* Entries supplied:
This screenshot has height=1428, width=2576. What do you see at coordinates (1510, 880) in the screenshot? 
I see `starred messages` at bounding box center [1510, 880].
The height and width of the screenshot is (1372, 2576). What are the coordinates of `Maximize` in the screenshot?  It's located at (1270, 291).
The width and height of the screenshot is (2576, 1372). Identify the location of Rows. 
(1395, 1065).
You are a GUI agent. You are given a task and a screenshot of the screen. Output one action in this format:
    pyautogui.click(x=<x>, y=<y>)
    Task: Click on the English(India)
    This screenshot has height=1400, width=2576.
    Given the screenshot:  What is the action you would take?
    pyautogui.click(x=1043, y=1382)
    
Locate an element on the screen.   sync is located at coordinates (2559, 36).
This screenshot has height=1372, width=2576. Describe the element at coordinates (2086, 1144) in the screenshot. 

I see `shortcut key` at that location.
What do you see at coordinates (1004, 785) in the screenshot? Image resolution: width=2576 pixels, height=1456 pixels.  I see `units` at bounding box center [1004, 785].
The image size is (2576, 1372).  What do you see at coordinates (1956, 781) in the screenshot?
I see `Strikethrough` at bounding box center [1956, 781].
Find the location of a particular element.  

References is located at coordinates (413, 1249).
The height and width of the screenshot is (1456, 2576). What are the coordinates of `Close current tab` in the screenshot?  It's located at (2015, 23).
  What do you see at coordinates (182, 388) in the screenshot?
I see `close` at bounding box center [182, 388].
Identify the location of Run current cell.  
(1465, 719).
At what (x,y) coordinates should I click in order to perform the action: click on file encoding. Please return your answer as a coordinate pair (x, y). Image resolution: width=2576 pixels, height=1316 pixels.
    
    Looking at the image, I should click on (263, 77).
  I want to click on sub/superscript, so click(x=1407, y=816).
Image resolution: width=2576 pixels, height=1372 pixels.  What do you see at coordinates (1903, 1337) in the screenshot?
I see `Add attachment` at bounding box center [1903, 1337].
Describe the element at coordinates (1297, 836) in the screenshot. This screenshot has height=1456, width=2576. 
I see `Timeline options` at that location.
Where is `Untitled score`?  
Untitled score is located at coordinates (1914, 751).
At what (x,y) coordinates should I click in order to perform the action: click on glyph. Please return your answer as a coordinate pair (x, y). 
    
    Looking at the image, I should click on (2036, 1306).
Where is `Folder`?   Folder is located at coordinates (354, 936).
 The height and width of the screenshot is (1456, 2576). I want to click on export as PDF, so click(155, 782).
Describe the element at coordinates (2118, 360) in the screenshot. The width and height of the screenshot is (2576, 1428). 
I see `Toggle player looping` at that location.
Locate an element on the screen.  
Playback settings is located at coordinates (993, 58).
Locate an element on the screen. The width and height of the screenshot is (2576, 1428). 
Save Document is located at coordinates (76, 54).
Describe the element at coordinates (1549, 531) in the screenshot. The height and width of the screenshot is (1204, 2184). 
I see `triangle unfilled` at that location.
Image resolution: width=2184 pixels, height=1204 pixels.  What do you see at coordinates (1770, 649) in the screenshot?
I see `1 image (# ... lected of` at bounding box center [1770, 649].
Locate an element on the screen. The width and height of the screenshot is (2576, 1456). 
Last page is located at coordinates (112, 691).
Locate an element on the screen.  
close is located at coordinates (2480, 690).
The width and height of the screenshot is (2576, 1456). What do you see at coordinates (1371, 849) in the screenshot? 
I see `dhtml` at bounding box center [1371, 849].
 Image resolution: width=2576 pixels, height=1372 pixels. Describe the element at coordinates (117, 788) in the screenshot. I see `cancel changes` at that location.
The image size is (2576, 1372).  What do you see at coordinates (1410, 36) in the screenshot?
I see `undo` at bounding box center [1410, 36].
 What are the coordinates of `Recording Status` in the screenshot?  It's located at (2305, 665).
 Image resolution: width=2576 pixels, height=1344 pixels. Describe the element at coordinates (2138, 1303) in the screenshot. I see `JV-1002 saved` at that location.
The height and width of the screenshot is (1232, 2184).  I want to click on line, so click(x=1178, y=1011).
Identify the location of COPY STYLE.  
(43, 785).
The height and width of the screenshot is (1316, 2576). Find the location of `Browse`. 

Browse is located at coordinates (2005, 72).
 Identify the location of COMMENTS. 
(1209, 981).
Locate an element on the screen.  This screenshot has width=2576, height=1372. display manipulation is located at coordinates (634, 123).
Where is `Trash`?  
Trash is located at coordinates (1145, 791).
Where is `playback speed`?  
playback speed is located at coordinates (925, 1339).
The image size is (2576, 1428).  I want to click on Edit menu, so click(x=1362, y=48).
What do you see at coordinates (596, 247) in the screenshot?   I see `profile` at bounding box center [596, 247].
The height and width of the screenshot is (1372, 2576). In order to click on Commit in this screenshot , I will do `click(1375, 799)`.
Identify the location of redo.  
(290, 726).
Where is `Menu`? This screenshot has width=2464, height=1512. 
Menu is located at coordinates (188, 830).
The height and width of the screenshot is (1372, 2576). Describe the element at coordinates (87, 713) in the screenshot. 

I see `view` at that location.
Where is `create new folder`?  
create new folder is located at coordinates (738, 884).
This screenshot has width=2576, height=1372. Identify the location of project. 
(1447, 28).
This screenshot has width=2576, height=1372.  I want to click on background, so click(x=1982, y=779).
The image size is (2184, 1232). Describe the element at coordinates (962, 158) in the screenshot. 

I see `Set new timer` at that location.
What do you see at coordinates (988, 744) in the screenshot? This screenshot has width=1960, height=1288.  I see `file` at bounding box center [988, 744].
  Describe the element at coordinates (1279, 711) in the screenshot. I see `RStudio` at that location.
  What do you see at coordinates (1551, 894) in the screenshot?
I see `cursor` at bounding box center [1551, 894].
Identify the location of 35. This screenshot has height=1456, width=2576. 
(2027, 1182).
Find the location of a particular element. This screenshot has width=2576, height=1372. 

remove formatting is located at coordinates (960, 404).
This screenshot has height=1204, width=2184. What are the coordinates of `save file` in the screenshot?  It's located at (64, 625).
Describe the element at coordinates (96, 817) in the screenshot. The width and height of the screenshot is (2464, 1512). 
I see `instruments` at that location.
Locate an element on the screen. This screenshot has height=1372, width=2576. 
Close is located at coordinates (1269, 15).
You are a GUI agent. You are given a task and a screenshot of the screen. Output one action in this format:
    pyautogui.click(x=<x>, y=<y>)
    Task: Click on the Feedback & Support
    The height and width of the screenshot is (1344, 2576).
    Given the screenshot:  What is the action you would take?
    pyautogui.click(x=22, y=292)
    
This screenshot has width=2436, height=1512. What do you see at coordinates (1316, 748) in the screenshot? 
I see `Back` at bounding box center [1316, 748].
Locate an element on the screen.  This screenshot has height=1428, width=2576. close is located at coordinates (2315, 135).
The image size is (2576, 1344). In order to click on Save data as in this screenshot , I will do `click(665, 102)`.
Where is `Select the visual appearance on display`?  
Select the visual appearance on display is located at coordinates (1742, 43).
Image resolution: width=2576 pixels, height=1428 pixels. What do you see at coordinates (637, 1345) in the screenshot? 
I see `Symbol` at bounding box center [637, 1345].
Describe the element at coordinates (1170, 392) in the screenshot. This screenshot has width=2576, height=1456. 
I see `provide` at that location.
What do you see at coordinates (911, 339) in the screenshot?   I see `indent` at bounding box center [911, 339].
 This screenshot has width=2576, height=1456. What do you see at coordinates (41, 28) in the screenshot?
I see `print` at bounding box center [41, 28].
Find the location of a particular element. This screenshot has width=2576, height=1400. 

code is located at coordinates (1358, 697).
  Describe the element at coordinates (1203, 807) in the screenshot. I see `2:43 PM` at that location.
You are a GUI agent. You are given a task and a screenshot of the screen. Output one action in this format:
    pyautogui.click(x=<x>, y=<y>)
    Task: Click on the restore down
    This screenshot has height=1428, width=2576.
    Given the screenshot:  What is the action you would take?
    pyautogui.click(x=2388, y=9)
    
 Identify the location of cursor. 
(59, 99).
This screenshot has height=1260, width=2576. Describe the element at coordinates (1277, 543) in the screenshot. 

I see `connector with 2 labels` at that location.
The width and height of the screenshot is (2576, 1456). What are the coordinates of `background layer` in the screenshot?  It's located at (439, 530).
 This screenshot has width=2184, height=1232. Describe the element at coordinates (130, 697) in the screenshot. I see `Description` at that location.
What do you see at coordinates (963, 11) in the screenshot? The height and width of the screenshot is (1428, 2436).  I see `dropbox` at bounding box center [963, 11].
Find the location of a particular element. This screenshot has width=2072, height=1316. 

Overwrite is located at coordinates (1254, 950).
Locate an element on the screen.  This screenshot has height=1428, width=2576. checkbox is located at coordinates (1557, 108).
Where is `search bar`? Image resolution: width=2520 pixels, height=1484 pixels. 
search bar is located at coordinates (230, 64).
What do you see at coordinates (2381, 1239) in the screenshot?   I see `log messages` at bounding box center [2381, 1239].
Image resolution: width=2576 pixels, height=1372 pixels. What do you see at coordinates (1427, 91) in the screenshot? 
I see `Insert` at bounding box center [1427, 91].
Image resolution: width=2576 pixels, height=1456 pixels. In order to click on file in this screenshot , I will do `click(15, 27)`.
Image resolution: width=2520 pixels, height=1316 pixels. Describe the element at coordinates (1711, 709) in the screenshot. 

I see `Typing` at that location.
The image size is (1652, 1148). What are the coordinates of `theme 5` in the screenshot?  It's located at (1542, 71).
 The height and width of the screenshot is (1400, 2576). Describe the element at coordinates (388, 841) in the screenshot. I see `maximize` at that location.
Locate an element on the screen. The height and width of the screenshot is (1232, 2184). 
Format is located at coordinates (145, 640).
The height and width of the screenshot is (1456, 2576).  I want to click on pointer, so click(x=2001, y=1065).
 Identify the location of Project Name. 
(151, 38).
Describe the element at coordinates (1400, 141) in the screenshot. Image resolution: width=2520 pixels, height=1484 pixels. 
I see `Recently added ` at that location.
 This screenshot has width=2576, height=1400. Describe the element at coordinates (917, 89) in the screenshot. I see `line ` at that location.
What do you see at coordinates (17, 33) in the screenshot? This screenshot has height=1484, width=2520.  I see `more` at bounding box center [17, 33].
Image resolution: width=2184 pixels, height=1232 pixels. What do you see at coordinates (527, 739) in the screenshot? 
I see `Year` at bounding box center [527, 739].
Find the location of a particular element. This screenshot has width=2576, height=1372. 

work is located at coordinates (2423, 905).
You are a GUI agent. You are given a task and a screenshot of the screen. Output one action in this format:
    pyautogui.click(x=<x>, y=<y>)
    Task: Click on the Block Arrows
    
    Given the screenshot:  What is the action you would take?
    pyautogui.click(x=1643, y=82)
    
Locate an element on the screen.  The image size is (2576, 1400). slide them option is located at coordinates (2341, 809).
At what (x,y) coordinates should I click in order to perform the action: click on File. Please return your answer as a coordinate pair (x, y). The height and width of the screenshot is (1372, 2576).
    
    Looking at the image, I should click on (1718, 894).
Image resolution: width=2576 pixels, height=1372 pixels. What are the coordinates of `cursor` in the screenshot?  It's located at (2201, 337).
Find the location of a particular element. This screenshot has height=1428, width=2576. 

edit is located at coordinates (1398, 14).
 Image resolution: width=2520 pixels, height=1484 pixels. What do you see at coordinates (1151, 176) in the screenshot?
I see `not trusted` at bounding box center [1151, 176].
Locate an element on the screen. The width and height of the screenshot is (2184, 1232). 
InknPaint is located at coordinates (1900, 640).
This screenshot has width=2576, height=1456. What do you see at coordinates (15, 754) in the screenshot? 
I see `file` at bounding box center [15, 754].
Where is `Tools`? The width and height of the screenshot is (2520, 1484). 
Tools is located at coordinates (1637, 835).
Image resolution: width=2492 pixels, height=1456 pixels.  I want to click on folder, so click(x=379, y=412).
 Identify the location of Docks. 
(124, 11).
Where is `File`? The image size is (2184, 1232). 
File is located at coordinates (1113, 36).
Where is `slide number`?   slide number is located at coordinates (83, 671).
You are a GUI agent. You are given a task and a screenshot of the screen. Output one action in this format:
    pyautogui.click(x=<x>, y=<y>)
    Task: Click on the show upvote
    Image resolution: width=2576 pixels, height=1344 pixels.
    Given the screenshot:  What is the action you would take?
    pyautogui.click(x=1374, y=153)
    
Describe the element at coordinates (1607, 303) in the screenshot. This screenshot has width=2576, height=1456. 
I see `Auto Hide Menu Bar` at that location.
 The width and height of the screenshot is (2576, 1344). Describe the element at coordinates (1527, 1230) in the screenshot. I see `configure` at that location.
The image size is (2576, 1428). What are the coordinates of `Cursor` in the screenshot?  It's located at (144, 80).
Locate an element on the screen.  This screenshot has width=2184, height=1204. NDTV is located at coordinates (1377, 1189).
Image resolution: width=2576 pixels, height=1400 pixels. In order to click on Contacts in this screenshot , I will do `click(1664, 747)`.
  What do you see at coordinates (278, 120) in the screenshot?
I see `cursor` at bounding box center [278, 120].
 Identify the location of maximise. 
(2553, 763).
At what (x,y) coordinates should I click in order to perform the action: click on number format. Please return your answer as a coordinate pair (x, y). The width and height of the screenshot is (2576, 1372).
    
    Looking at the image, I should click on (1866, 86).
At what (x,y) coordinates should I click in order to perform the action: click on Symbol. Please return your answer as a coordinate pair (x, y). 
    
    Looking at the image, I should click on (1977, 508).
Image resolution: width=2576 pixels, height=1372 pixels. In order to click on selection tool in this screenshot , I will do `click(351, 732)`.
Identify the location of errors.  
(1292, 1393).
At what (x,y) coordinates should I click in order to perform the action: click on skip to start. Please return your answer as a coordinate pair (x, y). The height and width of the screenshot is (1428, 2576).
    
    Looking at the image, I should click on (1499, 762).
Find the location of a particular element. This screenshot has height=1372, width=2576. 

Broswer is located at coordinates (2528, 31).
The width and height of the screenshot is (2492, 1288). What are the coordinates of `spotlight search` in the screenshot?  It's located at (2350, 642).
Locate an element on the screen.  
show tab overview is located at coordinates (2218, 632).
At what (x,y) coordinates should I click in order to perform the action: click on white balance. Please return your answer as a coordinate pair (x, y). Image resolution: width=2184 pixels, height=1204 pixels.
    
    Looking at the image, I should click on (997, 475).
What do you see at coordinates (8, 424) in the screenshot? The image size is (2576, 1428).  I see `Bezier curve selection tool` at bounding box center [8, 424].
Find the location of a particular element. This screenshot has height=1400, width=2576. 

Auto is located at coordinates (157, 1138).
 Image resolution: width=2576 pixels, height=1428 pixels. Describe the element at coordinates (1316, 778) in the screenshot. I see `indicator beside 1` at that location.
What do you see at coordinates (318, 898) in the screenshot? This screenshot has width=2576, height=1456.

* Set problem: Rewrite the data from the start up to and including the line with "center [1510, 880].", changing "screenshot" to "image" and keeping everything else the same.

* Complete output:
This image has height=1428, width=2576. What do you see at coordinates (1510, 880) in the image? 
I see `starred messages` at bounding box center [1510, 880].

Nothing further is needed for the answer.